START
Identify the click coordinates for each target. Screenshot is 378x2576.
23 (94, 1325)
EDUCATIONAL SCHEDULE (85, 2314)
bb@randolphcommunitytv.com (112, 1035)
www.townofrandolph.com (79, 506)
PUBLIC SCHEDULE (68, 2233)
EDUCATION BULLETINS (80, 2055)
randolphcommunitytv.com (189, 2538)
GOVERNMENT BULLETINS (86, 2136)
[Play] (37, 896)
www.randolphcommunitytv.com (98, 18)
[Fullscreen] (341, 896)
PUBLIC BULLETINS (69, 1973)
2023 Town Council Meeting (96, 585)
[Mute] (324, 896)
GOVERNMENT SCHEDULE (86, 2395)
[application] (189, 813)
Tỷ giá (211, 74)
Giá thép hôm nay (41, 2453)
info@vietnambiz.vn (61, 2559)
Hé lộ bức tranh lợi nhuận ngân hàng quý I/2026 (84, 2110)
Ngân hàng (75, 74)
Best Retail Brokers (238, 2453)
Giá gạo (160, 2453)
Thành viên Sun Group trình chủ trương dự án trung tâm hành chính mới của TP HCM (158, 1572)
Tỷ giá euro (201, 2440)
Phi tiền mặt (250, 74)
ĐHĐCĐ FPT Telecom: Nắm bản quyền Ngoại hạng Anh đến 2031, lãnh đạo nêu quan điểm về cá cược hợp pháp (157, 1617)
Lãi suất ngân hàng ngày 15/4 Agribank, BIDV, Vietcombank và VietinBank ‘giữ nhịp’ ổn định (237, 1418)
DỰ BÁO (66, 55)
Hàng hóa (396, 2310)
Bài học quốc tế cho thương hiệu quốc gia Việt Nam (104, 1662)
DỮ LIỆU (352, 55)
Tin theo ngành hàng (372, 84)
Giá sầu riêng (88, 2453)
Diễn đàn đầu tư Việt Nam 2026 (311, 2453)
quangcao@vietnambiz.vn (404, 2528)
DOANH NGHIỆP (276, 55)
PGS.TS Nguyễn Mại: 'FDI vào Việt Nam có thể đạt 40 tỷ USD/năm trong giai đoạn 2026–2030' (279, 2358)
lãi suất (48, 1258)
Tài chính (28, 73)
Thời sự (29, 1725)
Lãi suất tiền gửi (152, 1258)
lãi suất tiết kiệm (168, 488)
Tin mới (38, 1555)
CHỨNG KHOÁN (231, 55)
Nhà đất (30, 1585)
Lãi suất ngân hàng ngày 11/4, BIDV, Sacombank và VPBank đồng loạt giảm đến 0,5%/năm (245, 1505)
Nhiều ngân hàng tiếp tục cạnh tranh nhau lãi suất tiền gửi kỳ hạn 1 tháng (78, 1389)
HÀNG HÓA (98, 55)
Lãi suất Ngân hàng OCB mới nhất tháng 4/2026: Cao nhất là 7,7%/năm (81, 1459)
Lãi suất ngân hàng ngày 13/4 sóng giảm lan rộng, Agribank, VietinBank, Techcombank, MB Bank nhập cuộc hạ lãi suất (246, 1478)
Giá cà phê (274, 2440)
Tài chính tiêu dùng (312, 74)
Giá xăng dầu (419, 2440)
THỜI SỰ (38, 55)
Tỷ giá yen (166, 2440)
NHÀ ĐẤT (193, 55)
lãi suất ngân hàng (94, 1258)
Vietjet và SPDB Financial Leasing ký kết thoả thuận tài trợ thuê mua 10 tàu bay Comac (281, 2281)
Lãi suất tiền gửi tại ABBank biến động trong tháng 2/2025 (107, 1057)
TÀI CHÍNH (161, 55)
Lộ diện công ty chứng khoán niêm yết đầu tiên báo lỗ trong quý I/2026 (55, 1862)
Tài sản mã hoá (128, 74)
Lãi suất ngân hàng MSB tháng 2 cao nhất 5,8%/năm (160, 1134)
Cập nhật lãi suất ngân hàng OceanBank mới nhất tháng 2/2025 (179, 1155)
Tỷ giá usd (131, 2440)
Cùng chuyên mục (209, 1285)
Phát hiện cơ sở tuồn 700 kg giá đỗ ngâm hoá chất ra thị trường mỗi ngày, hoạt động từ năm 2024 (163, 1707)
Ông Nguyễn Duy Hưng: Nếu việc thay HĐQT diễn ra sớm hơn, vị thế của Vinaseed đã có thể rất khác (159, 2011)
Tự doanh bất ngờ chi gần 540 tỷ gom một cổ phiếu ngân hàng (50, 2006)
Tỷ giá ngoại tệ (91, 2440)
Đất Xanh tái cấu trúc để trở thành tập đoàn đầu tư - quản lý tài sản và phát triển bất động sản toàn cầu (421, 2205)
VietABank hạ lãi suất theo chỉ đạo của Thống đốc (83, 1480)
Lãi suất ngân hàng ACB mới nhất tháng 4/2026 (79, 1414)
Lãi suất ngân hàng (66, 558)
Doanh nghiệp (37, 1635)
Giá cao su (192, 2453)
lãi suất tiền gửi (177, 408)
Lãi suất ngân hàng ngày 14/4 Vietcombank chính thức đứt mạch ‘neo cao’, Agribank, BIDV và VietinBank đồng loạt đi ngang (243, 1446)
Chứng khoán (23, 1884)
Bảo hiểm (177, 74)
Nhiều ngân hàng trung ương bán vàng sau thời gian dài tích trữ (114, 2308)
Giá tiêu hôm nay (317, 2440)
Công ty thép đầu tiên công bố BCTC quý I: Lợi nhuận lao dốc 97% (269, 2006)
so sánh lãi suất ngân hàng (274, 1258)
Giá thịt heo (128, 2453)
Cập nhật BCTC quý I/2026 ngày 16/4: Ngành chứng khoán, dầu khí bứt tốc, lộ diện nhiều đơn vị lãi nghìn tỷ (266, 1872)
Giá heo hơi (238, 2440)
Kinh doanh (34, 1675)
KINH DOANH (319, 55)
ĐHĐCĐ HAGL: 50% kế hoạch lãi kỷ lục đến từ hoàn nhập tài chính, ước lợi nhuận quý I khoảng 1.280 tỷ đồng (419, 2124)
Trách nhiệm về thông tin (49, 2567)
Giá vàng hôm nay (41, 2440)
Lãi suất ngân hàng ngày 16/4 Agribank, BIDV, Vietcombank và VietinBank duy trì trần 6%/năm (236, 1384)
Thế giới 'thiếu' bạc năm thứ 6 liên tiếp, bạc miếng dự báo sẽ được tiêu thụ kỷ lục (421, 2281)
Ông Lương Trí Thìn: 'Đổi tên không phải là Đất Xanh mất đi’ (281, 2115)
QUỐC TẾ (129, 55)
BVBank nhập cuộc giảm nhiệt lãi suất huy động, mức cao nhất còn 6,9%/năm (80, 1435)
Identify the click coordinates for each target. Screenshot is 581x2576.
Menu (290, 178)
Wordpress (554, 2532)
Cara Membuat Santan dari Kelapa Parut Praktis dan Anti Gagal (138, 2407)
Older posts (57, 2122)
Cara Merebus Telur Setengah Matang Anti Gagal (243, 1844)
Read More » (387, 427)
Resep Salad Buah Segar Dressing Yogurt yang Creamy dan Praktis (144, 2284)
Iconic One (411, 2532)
END
- _STATED EXERCISE_:
Count the lines in the entries above that contain the string "BIDV", treating uppercase and lowercase as different. Give only the number.

- _EXERCISE ANSWER_:
4